▶ [PROBLEM DETAILS]
The answer must consist solely of the lines from the one containing "Aptitude (76, 114)" to the end of the entries below, repeated exactly.
[TASK INPUT Boundary: Start]
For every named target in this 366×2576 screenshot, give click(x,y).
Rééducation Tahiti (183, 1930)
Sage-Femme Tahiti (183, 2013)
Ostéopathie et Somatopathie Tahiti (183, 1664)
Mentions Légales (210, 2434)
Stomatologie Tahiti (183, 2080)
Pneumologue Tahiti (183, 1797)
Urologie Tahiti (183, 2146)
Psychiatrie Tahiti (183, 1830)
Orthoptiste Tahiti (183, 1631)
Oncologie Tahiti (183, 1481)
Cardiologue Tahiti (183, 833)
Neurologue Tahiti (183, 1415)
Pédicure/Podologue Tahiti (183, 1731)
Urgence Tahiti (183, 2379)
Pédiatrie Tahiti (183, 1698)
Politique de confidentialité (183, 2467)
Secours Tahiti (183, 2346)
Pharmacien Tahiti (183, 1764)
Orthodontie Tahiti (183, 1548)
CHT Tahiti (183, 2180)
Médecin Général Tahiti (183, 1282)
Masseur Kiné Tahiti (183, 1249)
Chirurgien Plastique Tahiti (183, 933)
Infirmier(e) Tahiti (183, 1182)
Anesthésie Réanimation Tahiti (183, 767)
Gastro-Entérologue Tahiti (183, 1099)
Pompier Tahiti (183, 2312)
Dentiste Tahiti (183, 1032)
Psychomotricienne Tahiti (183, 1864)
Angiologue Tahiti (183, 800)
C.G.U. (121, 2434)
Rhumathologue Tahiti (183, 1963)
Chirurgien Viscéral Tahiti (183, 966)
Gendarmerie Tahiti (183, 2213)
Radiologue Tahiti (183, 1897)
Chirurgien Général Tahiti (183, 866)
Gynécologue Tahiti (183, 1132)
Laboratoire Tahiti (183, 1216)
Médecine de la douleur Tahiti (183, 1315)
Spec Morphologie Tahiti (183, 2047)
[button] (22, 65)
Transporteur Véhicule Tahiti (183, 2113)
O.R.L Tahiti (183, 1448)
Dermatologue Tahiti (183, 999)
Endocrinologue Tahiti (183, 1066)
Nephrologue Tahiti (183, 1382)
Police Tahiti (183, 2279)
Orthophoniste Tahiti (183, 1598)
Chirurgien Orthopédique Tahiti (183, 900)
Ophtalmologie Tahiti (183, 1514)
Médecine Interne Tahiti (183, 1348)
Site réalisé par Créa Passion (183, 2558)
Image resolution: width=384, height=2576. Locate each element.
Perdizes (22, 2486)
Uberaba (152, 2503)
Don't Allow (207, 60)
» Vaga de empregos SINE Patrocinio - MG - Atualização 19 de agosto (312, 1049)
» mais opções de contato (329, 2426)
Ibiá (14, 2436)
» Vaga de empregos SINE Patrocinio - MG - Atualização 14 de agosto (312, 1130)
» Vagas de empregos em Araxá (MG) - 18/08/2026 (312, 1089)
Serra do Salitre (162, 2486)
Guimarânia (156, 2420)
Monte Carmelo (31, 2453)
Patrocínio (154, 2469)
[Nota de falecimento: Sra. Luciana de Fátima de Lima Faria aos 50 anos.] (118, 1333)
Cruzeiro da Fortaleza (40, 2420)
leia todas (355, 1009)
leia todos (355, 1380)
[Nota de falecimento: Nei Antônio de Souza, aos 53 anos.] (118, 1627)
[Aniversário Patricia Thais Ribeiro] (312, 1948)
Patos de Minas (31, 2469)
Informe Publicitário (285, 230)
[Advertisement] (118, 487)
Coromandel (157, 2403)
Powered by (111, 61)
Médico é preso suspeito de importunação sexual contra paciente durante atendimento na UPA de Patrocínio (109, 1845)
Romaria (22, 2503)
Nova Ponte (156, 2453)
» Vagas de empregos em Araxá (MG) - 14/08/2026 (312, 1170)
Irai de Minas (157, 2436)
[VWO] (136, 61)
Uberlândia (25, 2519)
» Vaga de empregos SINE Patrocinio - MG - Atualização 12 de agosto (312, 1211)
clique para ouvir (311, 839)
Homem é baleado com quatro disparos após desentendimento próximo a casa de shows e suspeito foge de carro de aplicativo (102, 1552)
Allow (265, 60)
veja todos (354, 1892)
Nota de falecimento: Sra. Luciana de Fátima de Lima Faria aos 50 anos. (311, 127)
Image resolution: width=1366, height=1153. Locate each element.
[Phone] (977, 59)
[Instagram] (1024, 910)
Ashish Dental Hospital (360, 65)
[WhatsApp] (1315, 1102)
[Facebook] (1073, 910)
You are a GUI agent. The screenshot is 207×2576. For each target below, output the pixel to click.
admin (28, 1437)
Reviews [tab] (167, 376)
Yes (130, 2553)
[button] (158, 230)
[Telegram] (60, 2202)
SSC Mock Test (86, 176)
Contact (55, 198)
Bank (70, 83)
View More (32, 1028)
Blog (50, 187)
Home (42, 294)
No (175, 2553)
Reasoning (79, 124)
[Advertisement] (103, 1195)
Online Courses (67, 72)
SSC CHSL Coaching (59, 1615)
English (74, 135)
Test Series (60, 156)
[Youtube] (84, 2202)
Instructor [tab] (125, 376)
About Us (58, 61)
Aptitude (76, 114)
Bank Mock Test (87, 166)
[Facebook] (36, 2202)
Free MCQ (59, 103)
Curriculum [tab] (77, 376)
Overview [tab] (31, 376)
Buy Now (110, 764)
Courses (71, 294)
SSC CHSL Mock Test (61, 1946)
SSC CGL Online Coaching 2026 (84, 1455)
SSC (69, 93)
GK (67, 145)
[TASK INPUT Boundary: End]
▶ [ANSWER SECTION]
Aptitude (76, 114)
Bank Mock Test (87, 166)
[Facebook] (36, 2202)
Free MCQ (59, 103)
Curriculum [tab] (77, 376)
Overview [tab] (31, 376)
Buy Now (110, 764)
Courses (71, 294)
SSC CHSL Mock Test (61, 1946)
SSC CGL Online Coaching 2026 (84, 1455)
SSC (69, 93)
GK (67, 145)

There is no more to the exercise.